The nuclear power industry is based on that idea. The General Theory of Relativity was published inten years after the special theory of relativity was created. Einstein's general theory of relativity uses the idea of spacetime. Spacetime is the fact that we have a four-dimensional universe, having three spatial space dimensions and one temporal time dimension.

Any physical event happens at some place inside these three space dimensions, and at some moment in time. According to the general theory of relativity, any mass causes spacetime to curve, and any other mass follows these curves. Bigger mass causes more curving. This was a new way to explain gravitation gravity. General relativity explains gravitational lensing, which is light bending when it comes near a massive object.

This explanation was proven correct during a solar eclipsewhen the sun's bending of starlight from distant stars could be measured because of the darkness of the eclipse. General relativity also set the stage for cosmology theories of the structure of our universe at large distances and over long times. Einstein thought that the universe may curve a little bit in both space and time, so that the universe always had existed and always will exist, and so that if an object moved through the universe without bumping into anything, it would return to its starting place, from the other direction, after a very long time.

He even changed his equations to include a "cosmological constant," in order to allow a mathematical model of an unchanging universe. The general theory of relativity also allows the universe to spread out grow larger and less dense forever, and most scientists think that astronomy has proved that this is what happens. When Einstein realized that good models of the universe were possible even without the cosmological constant, he called his use of the cosmological constant his "biggest blunder," and that constant is often left out of the theory.

However, many scientists now believe that the cosmological constant is needed to fit in all that we now know about the universe. A popular theory of cosmology is called the Big Bang. According to the Big Bang theory, the universe was formed 15 billion years ago, in what is called a " gravitational singularity ". This singularity was small, dense, and very hot.
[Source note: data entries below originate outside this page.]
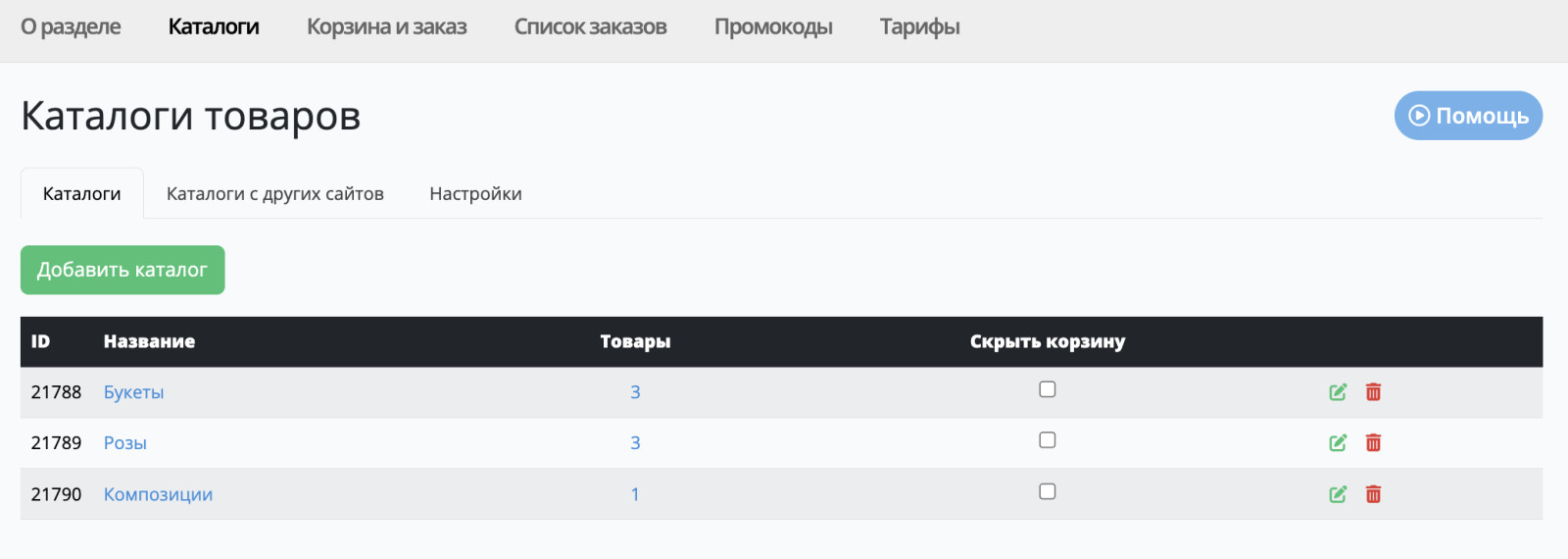This screenshot has height=559, width=1568.
Task: Switch to Каталоги с других сайтов tab
Action: click(275, 193)
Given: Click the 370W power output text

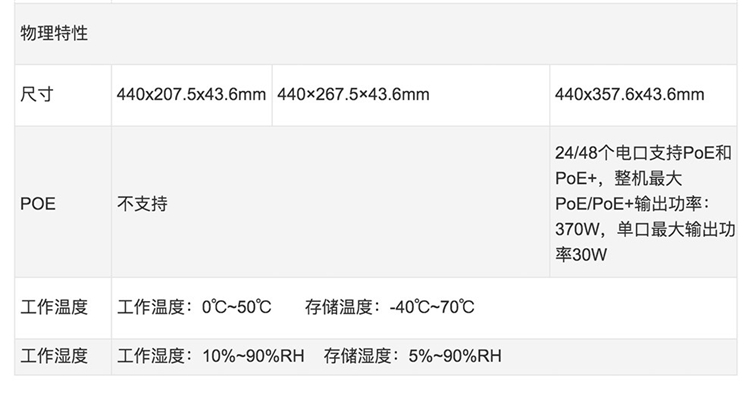Looking at the screenshot, I should (x=577, y=230).
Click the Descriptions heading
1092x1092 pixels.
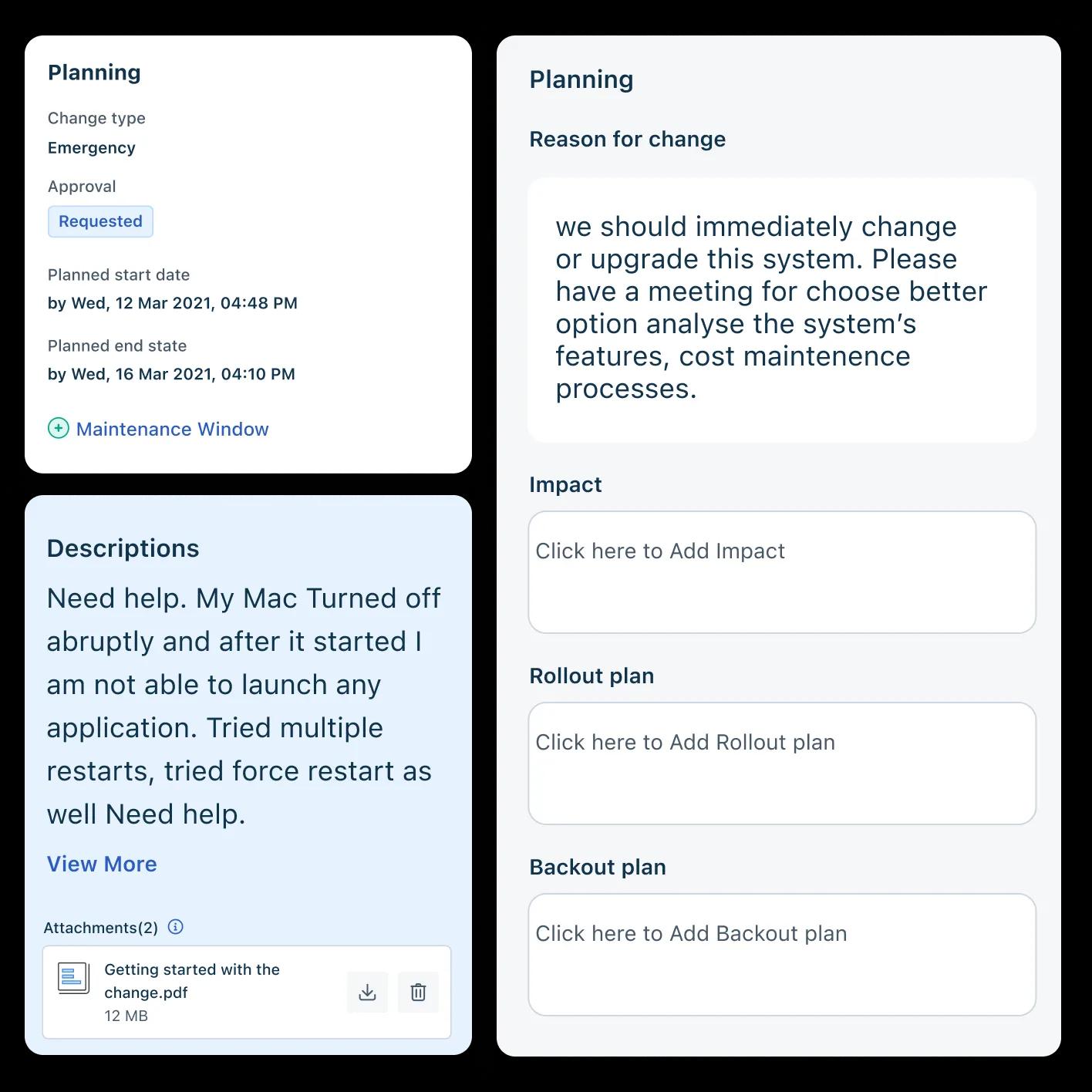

According to this theory, all of the matter that we know today came out of this point. Einstein himself did not have the idea of a " black hole ", but later scientists used this name for an object in the universe that bends spacetime so much that not even light can escape it. They think that these ultra-dense objects are formed when giant stars, at least three times the size of our sun, die.

This event can follow what is called a supernova. The formation of black holes may be a major source of gravitational waves, so the search for proof of gravitational waves has become an important scientific pursuit. Many scientists only care about their work, but Einstein also spoke and wrote often about politics and world peace.

He liked the ideas of socialism and of having only one government for the whole world. He also worked for Zionismthe effort to try to create the new country of Israel. In his final days, Einstein faced a crucial decision. Doctors offered surgery to treat his condition, but he chose a different path. It is tasteless to prolong life artificially.

For me the Jewish religion like all other religions is an incarnation of the most childish superstitions.